___ Recorded data

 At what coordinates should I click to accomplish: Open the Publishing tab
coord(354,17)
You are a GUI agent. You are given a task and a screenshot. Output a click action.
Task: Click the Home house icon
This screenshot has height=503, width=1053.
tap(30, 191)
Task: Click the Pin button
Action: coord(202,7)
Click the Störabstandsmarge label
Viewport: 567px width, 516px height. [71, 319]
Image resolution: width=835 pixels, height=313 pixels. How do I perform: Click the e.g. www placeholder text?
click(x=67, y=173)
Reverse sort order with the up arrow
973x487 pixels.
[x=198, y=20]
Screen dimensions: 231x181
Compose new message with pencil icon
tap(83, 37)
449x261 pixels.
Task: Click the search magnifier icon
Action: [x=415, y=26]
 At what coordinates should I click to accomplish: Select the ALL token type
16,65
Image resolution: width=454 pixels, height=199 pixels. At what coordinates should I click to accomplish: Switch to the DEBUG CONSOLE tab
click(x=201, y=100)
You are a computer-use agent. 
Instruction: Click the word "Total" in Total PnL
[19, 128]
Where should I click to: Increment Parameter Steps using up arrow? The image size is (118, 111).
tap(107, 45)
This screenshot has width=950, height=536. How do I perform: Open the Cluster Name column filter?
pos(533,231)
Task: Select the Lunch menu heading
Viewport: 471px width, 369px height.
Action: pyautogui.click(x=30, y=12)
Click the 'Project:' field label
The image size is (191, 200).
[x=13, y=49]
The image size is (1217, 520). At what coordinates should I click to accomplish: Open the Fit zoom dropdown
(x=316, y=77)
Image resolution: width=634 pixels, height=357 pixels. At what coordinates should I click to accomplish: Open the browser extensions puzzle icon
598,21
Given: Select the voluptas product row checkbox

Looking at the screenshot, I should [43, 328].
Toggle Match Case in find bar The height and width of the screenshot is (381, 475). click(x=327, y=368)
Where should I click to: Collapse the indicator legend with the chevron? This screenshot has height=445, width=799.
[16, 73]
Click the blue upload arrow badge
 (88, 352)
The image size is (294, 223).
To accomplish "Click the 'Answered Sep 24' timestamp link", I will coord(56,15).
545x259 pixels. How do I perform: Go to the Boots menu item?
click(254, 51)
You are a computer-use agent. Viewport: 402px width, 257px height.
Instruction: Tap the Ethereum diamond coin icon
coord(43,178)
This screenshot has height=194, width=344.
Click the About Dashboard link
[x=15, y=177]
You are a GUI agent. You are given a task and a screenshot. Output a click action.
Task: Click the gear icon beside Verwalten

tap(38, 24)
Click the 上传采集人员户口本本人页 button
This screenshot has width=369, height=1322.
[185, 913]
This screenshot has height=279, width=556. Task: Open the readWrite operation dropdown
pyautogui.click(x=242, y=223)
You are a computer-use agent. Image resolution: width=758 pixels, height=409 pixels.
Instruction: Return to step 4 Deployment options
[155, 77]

______

§ What you will do
Show every line of the material that includes the string "computer".

§ Answer section
You are a computer-use agent. 
You are a computer-use agent. Viewport: 402px width, 257px height.
You are a computer-use agent. Image resolution: width=758 pixels, height=409 pixels.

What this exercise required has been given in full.